Source data START

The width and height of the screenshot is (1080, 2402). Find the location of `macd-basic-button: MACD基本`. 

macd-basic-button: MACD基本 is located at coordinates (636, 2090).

Source data END
Source data START

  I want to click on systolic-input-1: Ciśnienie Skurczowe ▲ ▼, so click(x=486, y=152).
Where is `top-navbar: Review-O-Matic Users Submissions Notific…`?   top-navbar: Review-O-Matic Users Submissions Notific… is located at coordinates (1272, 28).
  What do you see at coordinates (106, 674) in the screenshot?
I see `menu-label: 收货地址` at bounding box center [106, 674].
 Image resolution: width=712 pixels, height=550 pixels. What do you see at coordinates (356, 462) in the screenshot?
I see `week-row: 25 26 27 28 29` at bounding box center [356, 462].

Source data END
Source data START

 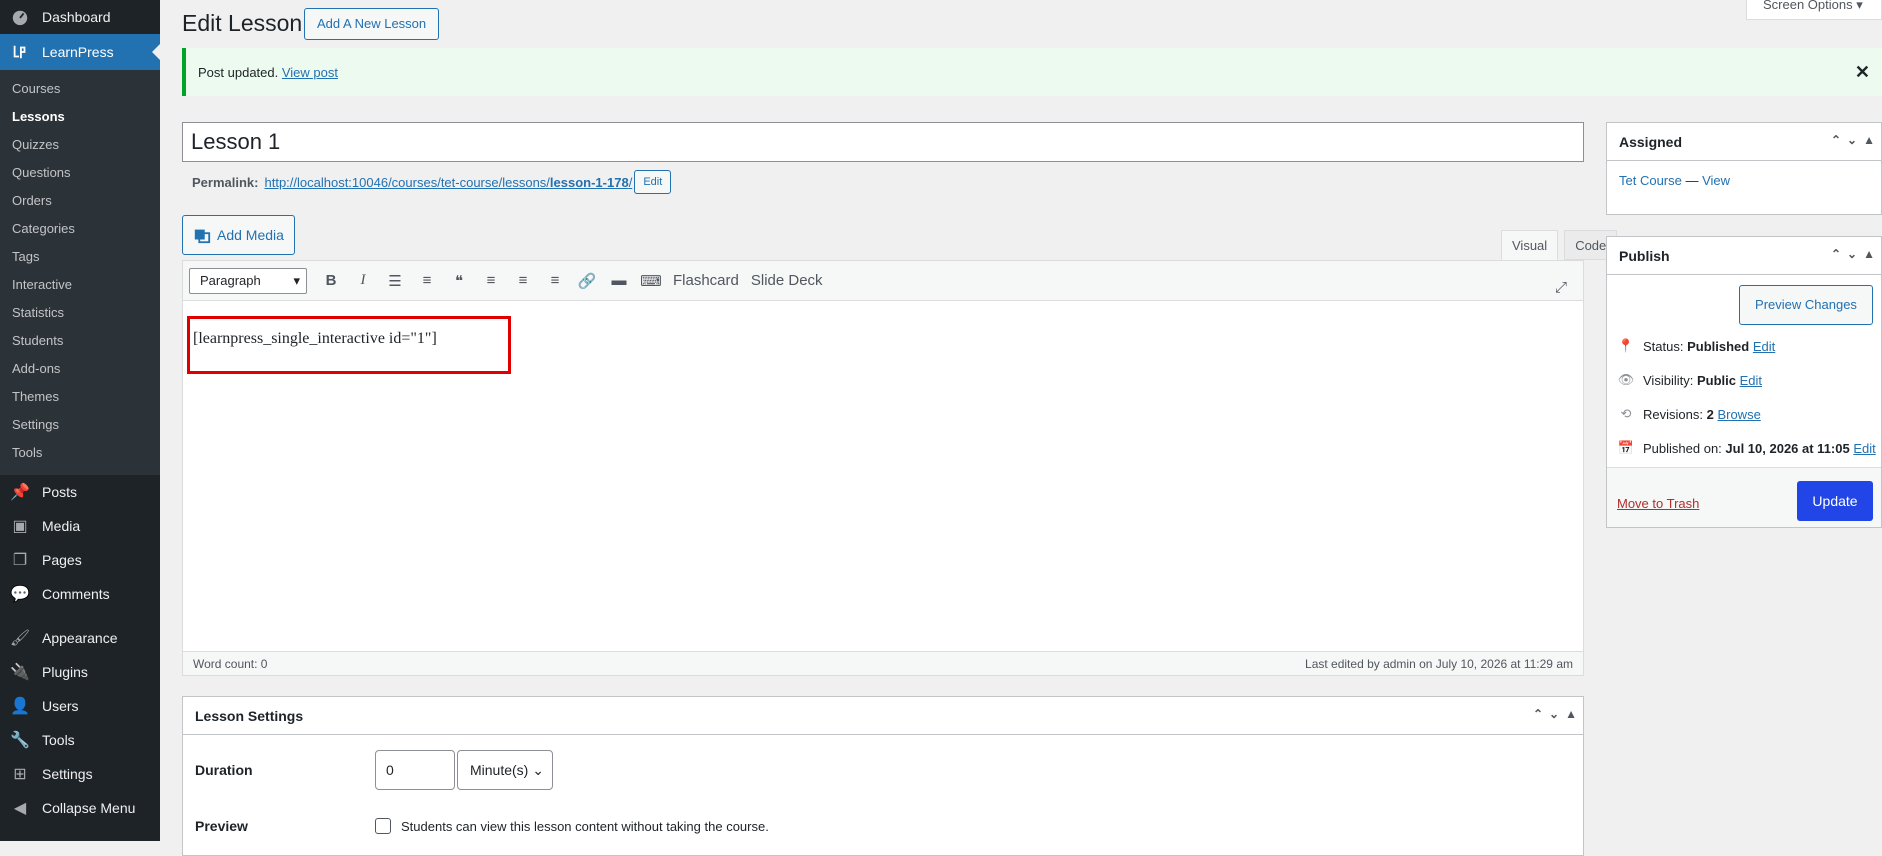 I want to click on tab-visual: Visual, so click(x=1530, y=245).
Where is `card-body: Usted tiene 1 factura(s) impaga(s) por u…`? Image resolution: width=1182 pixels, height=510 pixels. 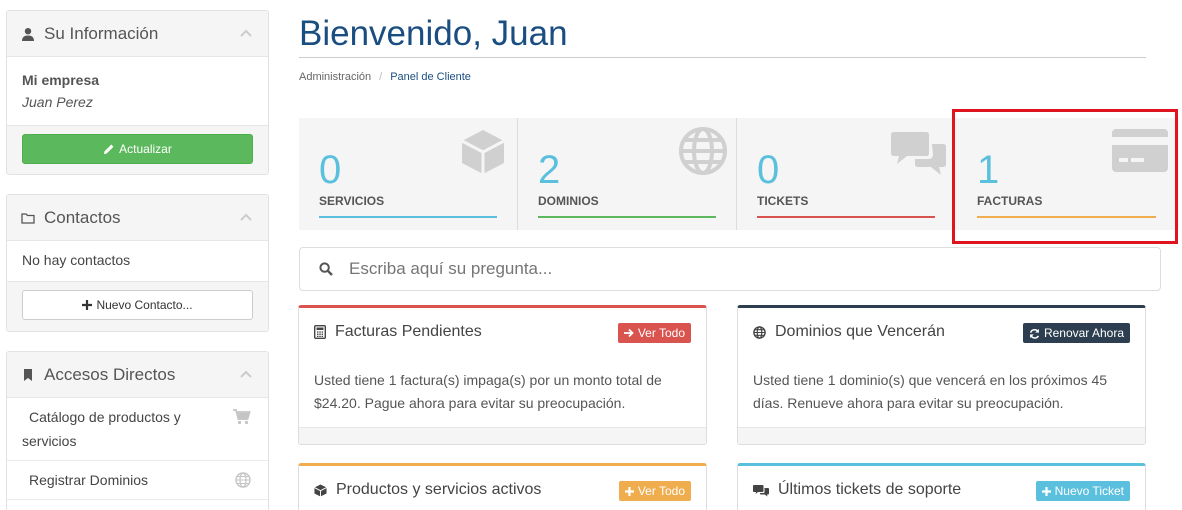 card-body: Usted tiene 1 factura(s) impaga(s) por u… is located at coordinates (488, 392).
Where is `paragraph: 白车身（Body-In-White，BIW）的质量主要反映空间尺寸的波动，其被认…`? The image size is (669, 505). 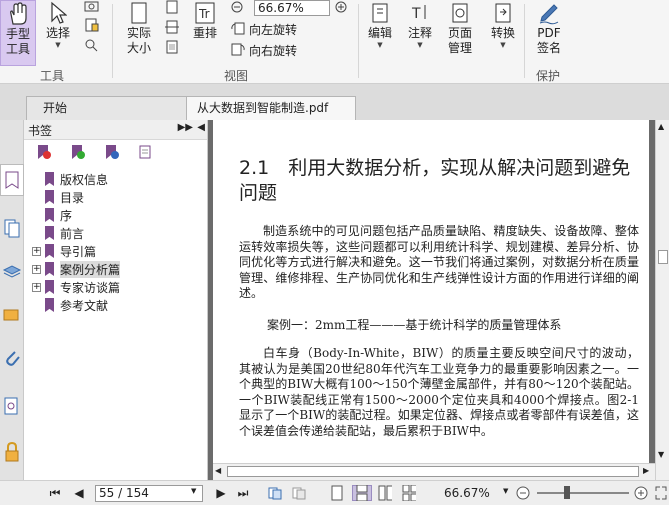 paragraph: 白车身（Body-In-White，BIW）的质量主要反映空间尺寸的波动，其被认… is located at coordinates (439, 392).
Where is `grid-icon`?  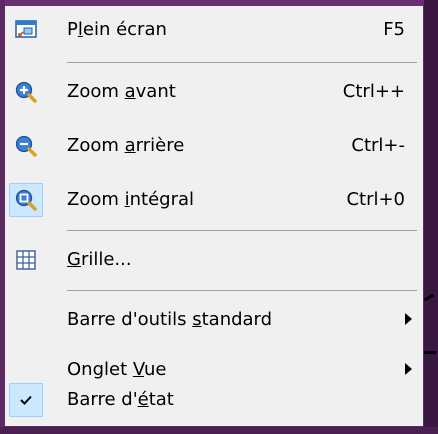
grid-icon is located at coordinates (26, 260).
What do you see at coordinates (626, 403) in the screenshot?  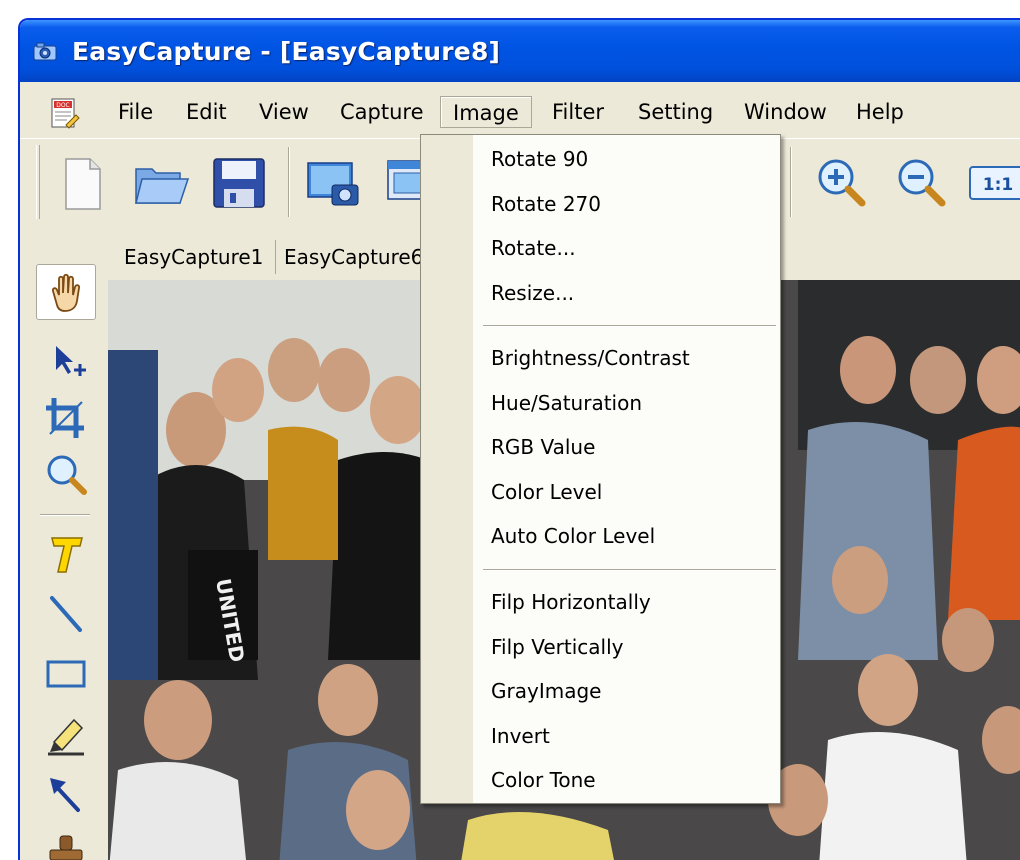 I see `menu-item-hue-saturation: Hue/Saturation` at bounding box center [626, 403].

Source data END

(Exercise goal)
Rewrite the rows that open with the line containing "The width and" and close with the line containing "macd-basic-button: MACD基本 is", swapping "location" for "position" and changing nothing else.

(Result of this exercise)
The width and height of the screenshot is (1080, 2402). Find the position of `macd-basic-button: MACD基本`. 

macd-basic-button: MACD基本 is located at coordinates (636, 2090).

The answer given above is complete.